Introduction: Becoming Guru Grrrl

--

Illustration by Yvonne M. Estrada

Have you ever had the feeling you are capable of great things? Capable of actions or inventions or transformative wisdom that could have a profound effect on others? Do you sometimes sense that you have powers within you, if you only knew how to access them?

Each of us has a destiny, a reason for living this life. Yet it’s all too rare for women and girls to be encouraged and given the tools to discover their destiny and how it fits into the unfolding world. To recognize and achieve our destinies, we need to unapologetically claim our powers, and cultivate them with tenderness and ferocity.

Maybe you’ve been taught that women don’t have power.
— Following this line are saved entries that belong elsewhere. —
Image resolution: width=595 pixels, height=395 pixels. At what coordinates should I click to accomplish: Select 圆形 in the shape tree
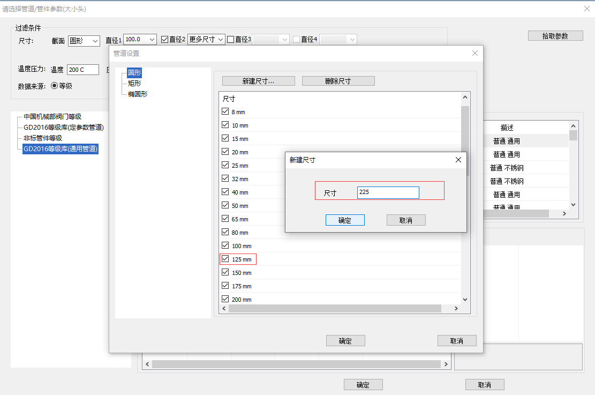tap(134, 72)
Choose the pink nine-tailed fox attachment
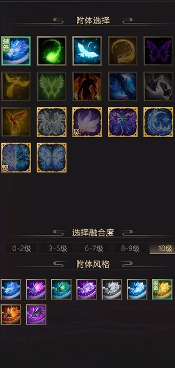This screenshot has width=175, height=368. click(87, 122)
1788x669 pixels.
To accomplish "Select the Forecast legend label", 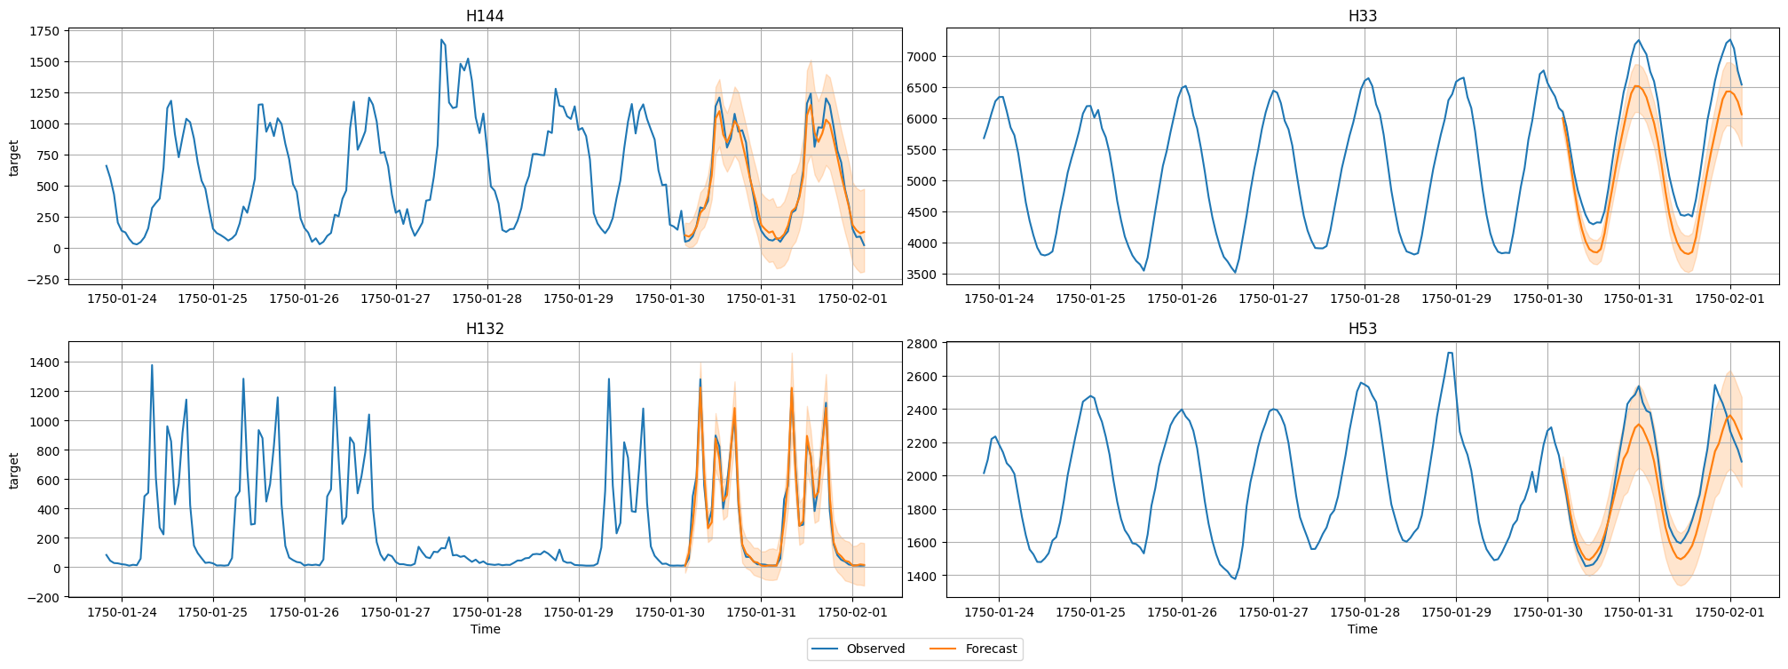I will 991,649.
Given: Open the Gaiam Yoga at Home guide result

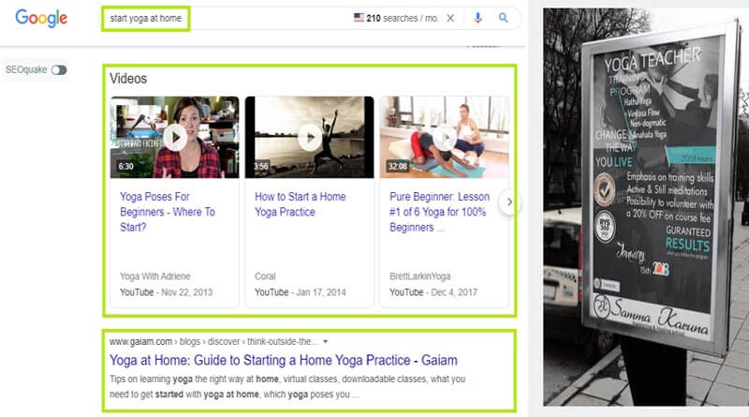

Maybe part of you believes this, even as another part of you rebels.

As you read the word “power,” what comes to mind? Is it wealth? Fame? Control? Force?

In patriarchal, capitalist culture, we tend to think of power in terms of power over another. Domination. Supremacy. Rule.

So we need to start with a redefinition of “power.” Let me propose that our powers are the inner resources and energies each of us needs to fulfill our purpose and amplify the work we have to do in the world.

As you read this, are you able to claim the words my power and my destiny without awkwardness or embarrassment or apology?

The book I’m serializing here, Guru Grrrl, is an invitation to consider your own power and the destiny that may still be hidden from you. These ideas are the result of a lifelong journey that led me thousands of miles from the city of my upbringing to find community among women, artists, activists and spiritual seekers. These companions on the journey have shared many strategies to access the powers we all possess. Through this book and the conversations I hope it will kindle, I want to break the taboo around women talking about our personal power and share those strategies with you.

It’s my hope that as you embark on this journey with me, you’ll connect with one or several powers that will help you move forward toward your destiny.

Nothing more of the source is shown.